Time to consider scrutiny of trust ports
Today is the last day for any new submissions to the Scottish Parliament’s petitions committee in respect of PE1637/H. As readers of this column may recall, this is about the long-running dispute between the Cromarty Firth Port Authority (CFPA) – also known as the Port of Cromarty Firth – and local campaign group Cromarty Rising. Many assumed this had all been settled, but MSPs are still considering it and any wider significance
It began in December 2015, with the port authority seeking permission to transfer 8,640,000 tonnes of crude oil annually between tankers at anchor just outside the mouth of the Cromarty Firth. A distinguished marine biologist warned: “If you were trying to find a place in Europe that posed the maximum risk to a protected dolphin population, this would probably be it.”
Campaigners argued any oil spill would be environmentally catastrophic. It would also damage a local economy, increasingly supported by green tourism.
But the episode highlighted other significant issues, not least the dysfunctionality of the current devolution arrangements.
The Maritime and Coastguard Agency (MCA), which answers to the UK Department for Transport, would decide whether to grant a licence to conduct the oil transfers. But under European law it was the Scottish Government that was responsible for ensuring the protection of the marine environment.
Another issue was that, unlike England, trust ports in Scotland are no longer subject to any direct democratic scrutiny.
It was also confirmed that if local “stakeholders” were concerned about the activities of a trust port, they would ultimately have to take legal action. Scottish ministers have no power to intervene, again unlike the position in England and Wales. This is despite Scottish trust port policy being wholly devolved.

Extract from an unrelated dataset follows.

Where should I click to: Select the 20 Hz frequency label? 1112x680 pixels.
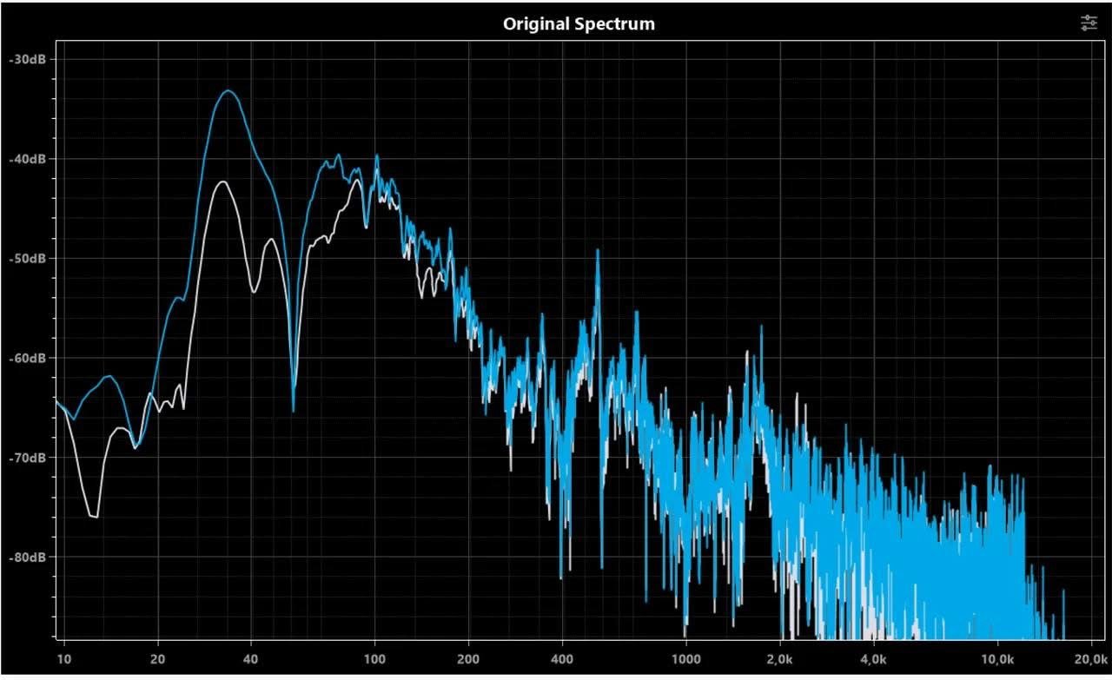tap(158, 657)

As it was, the MCA was unimpressed by the oil transfer application and in 2017 directed CFPA to submit another one after greater consultation. The port said it would, but last December announced it was shelving the plan.
There is documentary evidence that Scottish Government civil servants were initially supportive of the oil transfers plan. But their ministers were eventually persuaded by the campaigners, and behind the scenes they robustly “discouraged” a second MCA application.
But the economic importance of the CFPA’s activities was recognised by ministers and underlined by the commitment of £7.75m through Highlands and Islands Enterprise towards a new £30m CFPA quayside at Invergordon. This was announced in November, just before the oil transfers plan was abandoned.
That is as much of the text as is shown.